Sweet words butter no bread. But they may put honey on your crumpets, and isn’t that even a little bit better?
Who doesn’t want to have a bit of blarney, a silver tongue, the power to charm with shimmering lexis and lithe syntax? Well, I guess some people don’t – there are those who pride themselves in being plain-spoken. But even plain speech can have the power of persuasion, and some of the sweetest words are direct and unadorned.
What, in fact, is the key characteristic of honey-tongued speech? Is it apposite use of adjectives and epithets? Is it careful control of the phonemes and rhythms? Is it striking use of imagery? Is it flattery of the addressee?

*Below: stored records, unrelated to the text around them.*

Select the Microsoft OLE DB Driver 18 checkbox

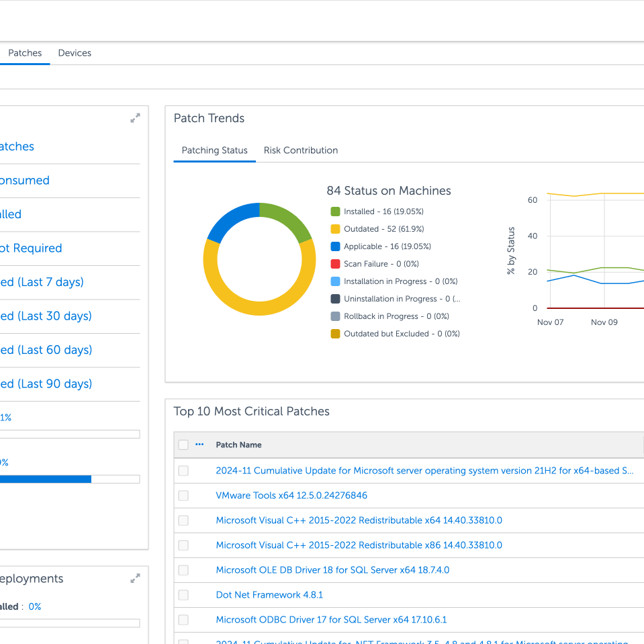(x=183, y=570)
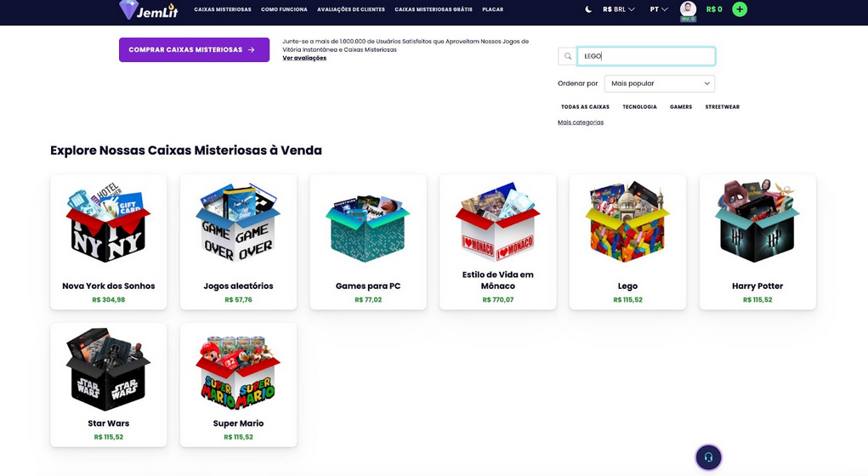
Task: Open the user profile avatar
Action: [688, 9]
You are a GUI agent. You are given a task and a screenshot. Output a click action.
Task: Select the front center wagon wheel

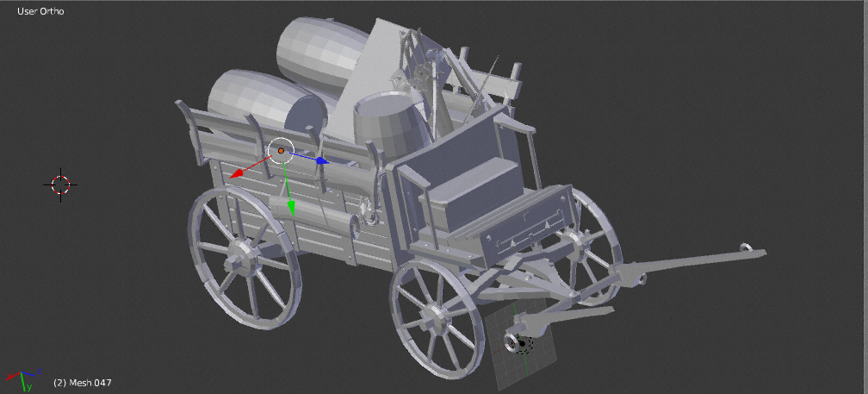pos(437,319)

Which of these is the sweetest sentence: “The sight and sound of you pulls me like iron filings to a rare earth magnet”; “You are a cross of the best parts of Cate Blanchett and Jeremy Irons”; “Your clothing caresses the eyes and your speech is a fabric of electric sparkles”; “You are visually elegant and orally melliloquent”?
I’m sure it comes down to taste. Not even everyone likes the taste of honey, for that matter. But this is about melliloquence, and the mell in there refers to honey, just as it does in mellifluous. In English it also has an echo of mellow, which smooths it out like oak aging, but that is an etymologically unrelated word. So is marshmallow, but sweet soft words can be as marshmallows to the mouth and ear. And somehow we overlook the overlap with smell.
If you ask people what the most beautiful words are, some will choose words with beautiful senses, but others will hew towards certain sounds. The sounds typically lean in the same direction: flowing vowels, nasals, a few soft voiceless sounds, and especially the liquids /r/ and /l/. Add the crisp whisper of voicelessness and the ll of Welsh is a sure-fire charmer, but we in English don’t have that phoneme. It’s no great surprise that Tolkien based his two Elvish languages on Welsh and Finnish (see namárië). I recall one person’s list of the most beautiful words – well, I recall two of the words it included: Shenandoah (a popular choice, I think) and diarrhea. Which does have a nice sound to it, the word I mean; its denotation detracts a bit much for many people.
A word that was not on the list was melliloquent. I feel confident that this was at least in part because the author didn’t know it. It is a beautiful word, isn’t it? It starts with that soft, warm nasal, and then flows through parallel liquids; a crisp stop in the back moves into a glide, then another nasal and a stop. On the page it has those stripes llil and it is such a nice long word. And it means something so nice: sweet words, honeyed speech. Who doesn’t like to hear nice things? Well, I guess some people don’t, or at least not invariably – some dislike hearing good things about competitors, and some are uncomfortable with receiving praise, even though to others compliments are the ultimate honey (entrappingly so – even more than a spider’s web, honeyed words lead to the undoing of many flies).
I suppose the ultimate melliloquence would be words that have all of the above: praise, strikingly beautiful imagery, evocative and novel vocabulary, and an exquisite ensemble of sounds. And, of course, sincerity.
I hope you weren’t expecting an example. I kinda suck at that stuff.
Anyway, different people like different things. I’m sure each of you has encountered examples of exquisite melliloquence. I won’t mind hearing of any that you might recall.